In that case, the Tax Practitioners Board made its decision on the basis of finding that the tax agent was not a “fit and proper person” to be registered as a tax agent as a result of him having twice been found not to be a fit and proper person for admission to legal practice. The applicant had also been found by the Victorian Civil Administrative Tribunal to have “knowingly and intentionally or wilfully misrepresented himself as a sole practitioner, entitled to engage in legal practice”.

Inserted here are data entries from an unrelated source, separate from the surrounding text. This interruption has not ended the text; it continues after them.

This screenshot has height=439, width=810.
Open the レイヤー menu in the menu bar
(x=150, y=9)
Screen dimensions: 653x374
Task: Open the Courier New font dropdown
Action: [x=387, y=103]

On appeal to the Federal Court, the applicant argued, among other things, that the AAT failed to take relevant considerations into account in his original written submissions, in conjunction with the oral submissions made in the original hearing. He also claimed that the AAT erred in pre-determining the central issue to be determined in the substantive hearing in finding that he had been found to be a person who was not fit and proper and that he had failed to make disclosure of relevant matters to the Board in his application for registration.
However, in dismissing the applicant’s claim, the Federal Court found that the AAT’s refusal to grant the stay could not be said to determine the outcome of the substantive application for review to the AAT, and was not a “decision” for the purposes of review under s 44(1) of the AAT Act. Accordingly, the Court concluded that the applicant’s appeal was incompetent and must be dismissed.
(Frugtniet v Tax Practitioners Board [2013] FCA 752, Federal Court, Murphy J, 30 July 2013.)